Concur utilise l'IA durant toutes les étapes d'un voyage d'affaires, un moment qui donne naturellement lieu à de nombreuses notes de frais. Et même avant le voyage : "Avant de partir, le salarié demande une estimation du coût du voyage. L'IA, en se basant notamment sur l'historique de l'entreprise pour un voyage similaire, donne cette estimation. Le salarié peut ensuite faire valider son voyage auprès de la direction", explique Damien Palausi.
Après l'estimation du coût du voyage, place à l'organisation : "L'IA propose directement aux collaborateurs l'hôtel et le trajet qu'ils ont l'habitude de réserver. Mais le salarié peut également soumettre des critères, notamment de localisation. Il peut aussi demander à notre chatbot de lui proposer les trajets les plus écoresponsables".
Les transactions louches bloquées
Sur place, les salariés peuvent questionner le chatbot sur des sujets de conformité. "Les politiques de dépenses des entreprises sont très complexes. La plupart des travailleurs ne connaissent pas les limites imposées par leur boite. Les équipes RH se voient ainsi déchargées d'une partie de leur travail qui n'est pas forcément très intéressante", note Karim Jouini, fondateur d'Expensya. "Ils peuvent solliciter notre chatbot pour des demandes très diverses : le montant maximal qu'ils peuvent dépenser au restaurant, la quantité de 4G qu'ils peuvent utiliser à l'étranger, le type d'achat interdit par l'entreprise…".

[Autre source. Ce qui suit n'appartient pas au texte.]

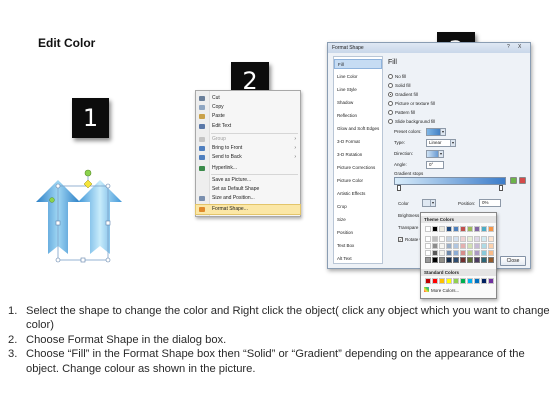 This screenshot has width=560, height=420. I want to click on nav-item-reflection: Reflection, so click(358, 116).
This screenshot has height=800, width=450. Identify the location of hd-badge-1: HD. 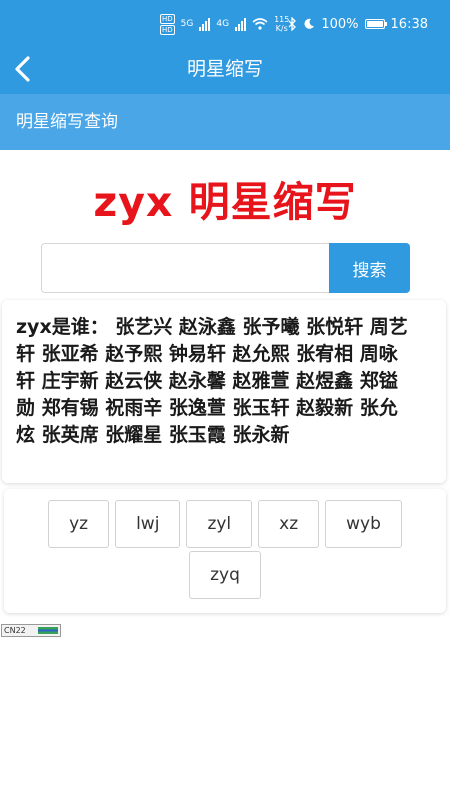
(168, 18).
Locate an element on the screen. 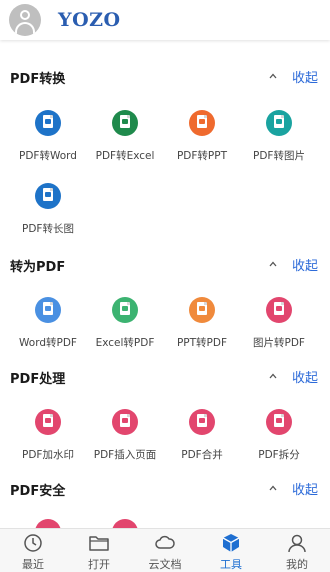 This screenshot has width=330, height=572. section-title: PDF转换 is located at coordinates (38, 80).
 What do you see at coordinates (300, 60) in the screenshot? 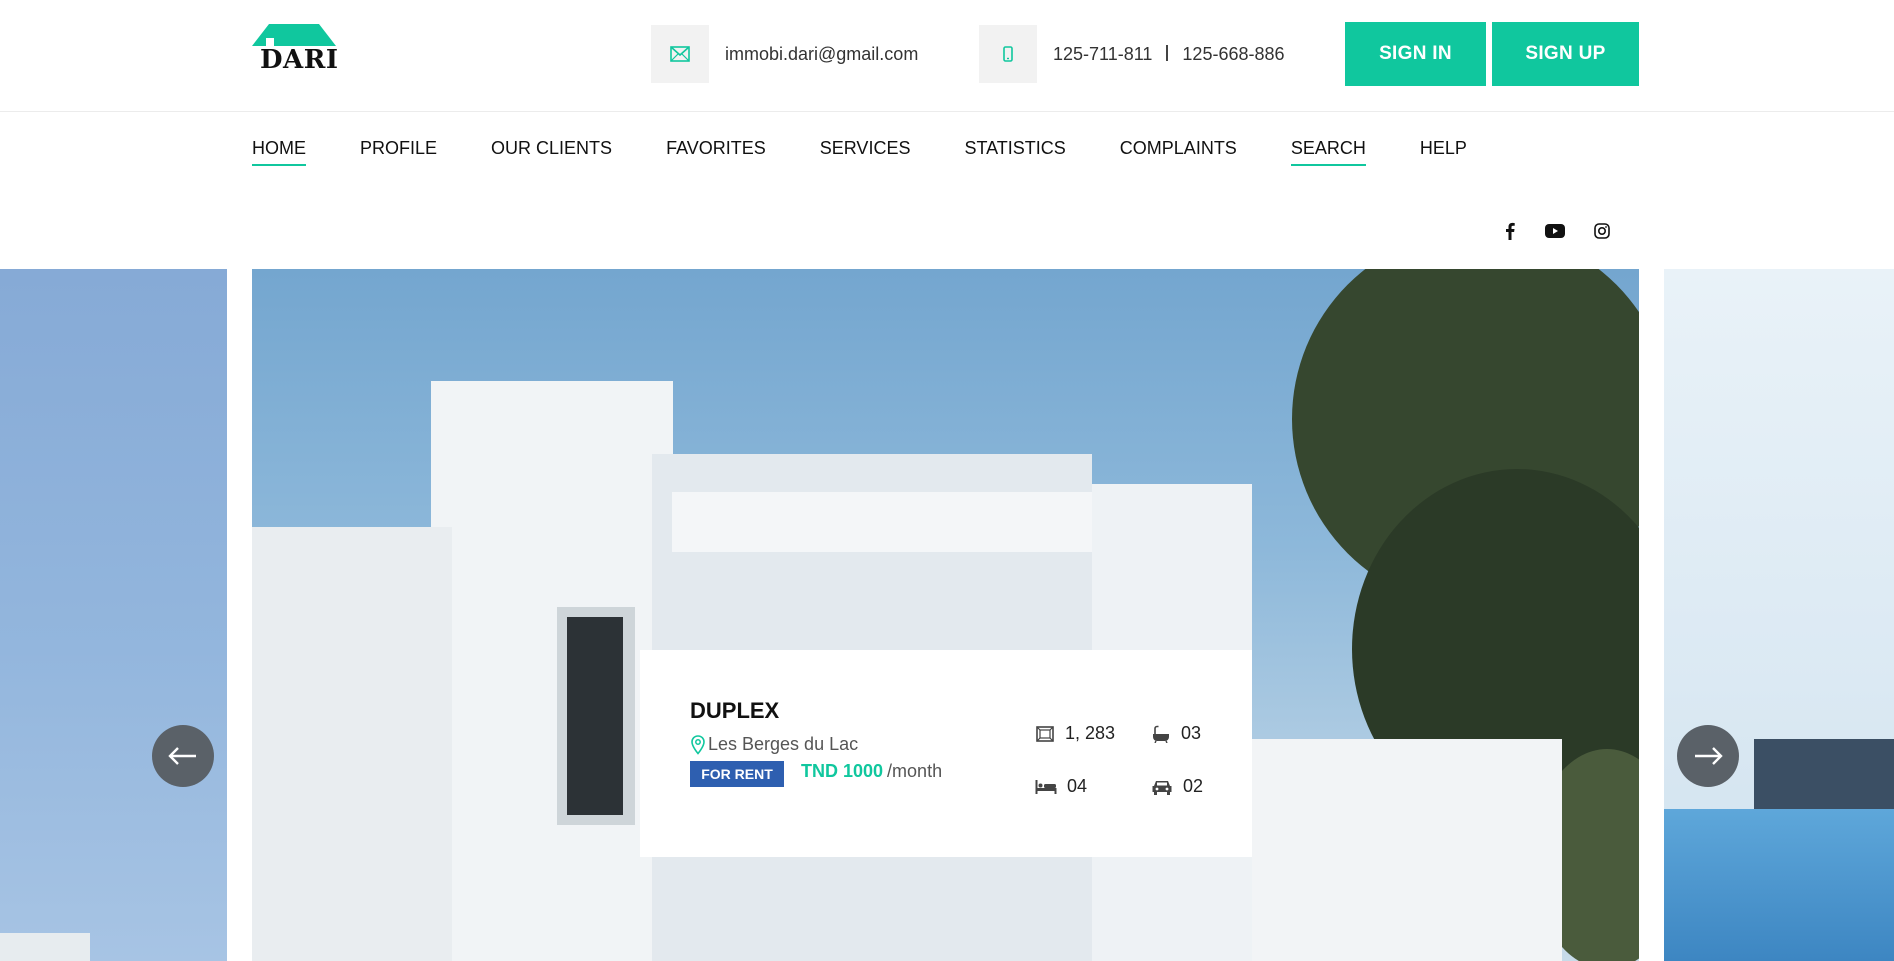
I see `logo-text: DARI` at bounding box center [300, 60].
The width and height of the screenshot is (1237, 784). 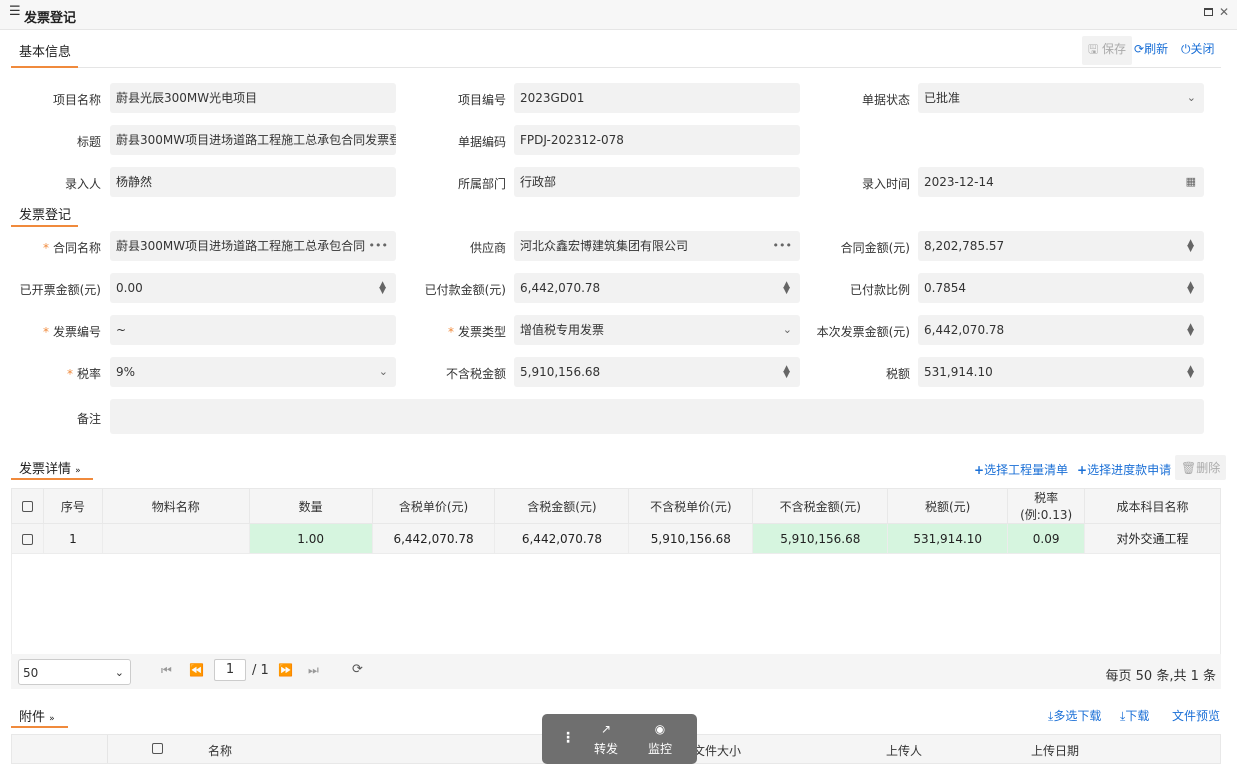 What do you see at coordinates (1061, 246) in the screenshot?
I see `contract-amount-field: 8,202,785.57 ▲ ▼` at bounding box center [1061, 246].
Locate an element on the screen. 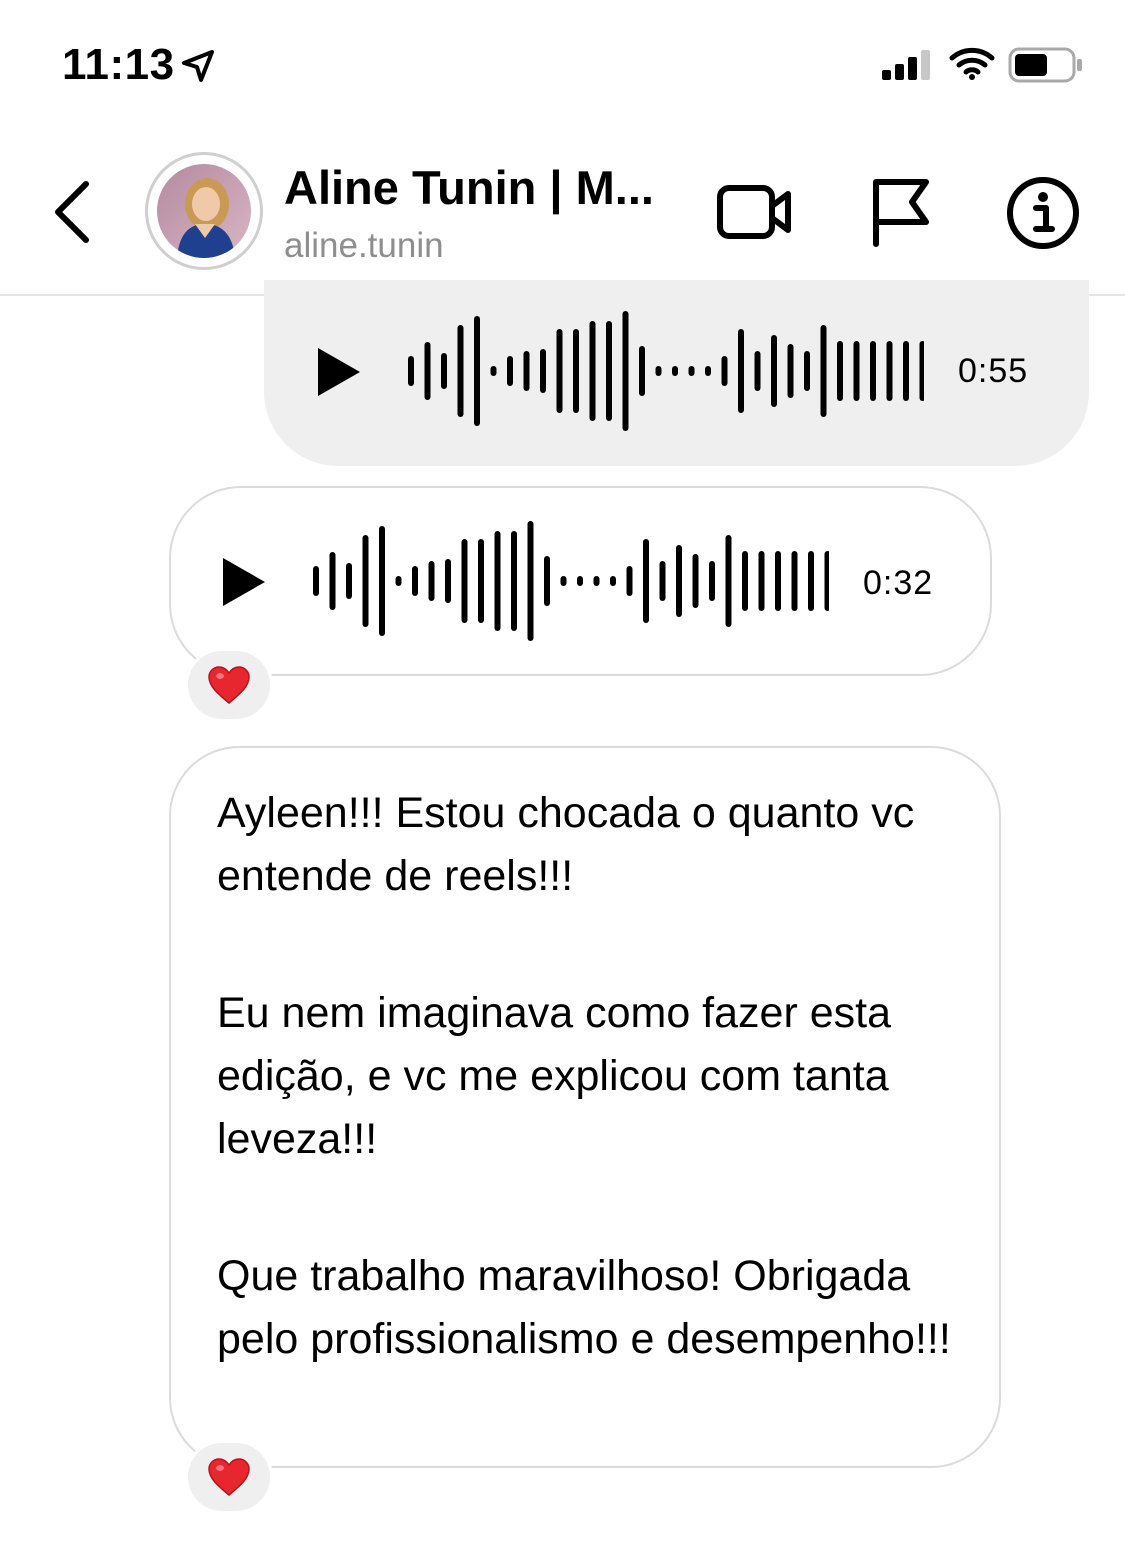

L'IA renseigne donc les salariés sur la conformité interne des entreprises, mais aussi sur la conformité externe, c'est-à-dire l'ensemble des règles à respecter en termes de notes de frais. "Elle permet par exemple de distinguer les dépenses qui correspondent à des notes de frais ou à des avantages en nature. Selon les pays, les règles pour établir cette distinction peuvent varier", indique Damien Palausi. Autre exemple : la récupération de TVA. "Les entreprises peuvent la demander seulement si l'IA confirme sa mention sur le reçu".
Enfin, l'intelligence artificielle est également utilisée pour détecter les fraudes. "Deux tiers des employés soumettent régulièrement des notes de frais comportant de la fraude, en transformant par exemple un repas personnel en repas d'affaires", indique Damien Palausi. "Quand un salarié utilise nos cartes, l'IA est capable d'indiquer si le salarié sort des clous en comparant avec les transactions passées d'autres salariés de l'entreprise", assure Karim Jouini. "On utilise GPT-4 qui possède d'excellentes notions temps/espace. Par exemple, si une même carte est utilisée pour réaliser une transaction en France et une autre en Italie cinq minutes plus tard, l'IA va bloquer la dépense ou le remboursement. Dès lors qu'une transaction est louche, elle est bloquée". De quoi faciliter les relations entre la direction et les employés : "C'est bien plus simple pour l'IA que pour un manager de refuser une transaction".
Parmi toutes ces utilisations, lesquelles sont plébiscitées par les clients des deux entreprises ? "Le chatbot, qui permet de renseigner les salariés sur la politique de dépenses de leur boite, est très apprécié", indique-t-on du côté d'Expensya. Idem pour Concur. Une fonctionnalité qui permet d'augmenter les parts de marché des deux fintechs ? "Nous observons une belle croissance du nombre de clients mais nous ne pouvons la corréler à l'utilisation de l'IA", reconnait Damien Palausi. Mais pour Karim Jouini, l'intégration de l'intelligence artificielle constitue a minima "un réel argument de vente".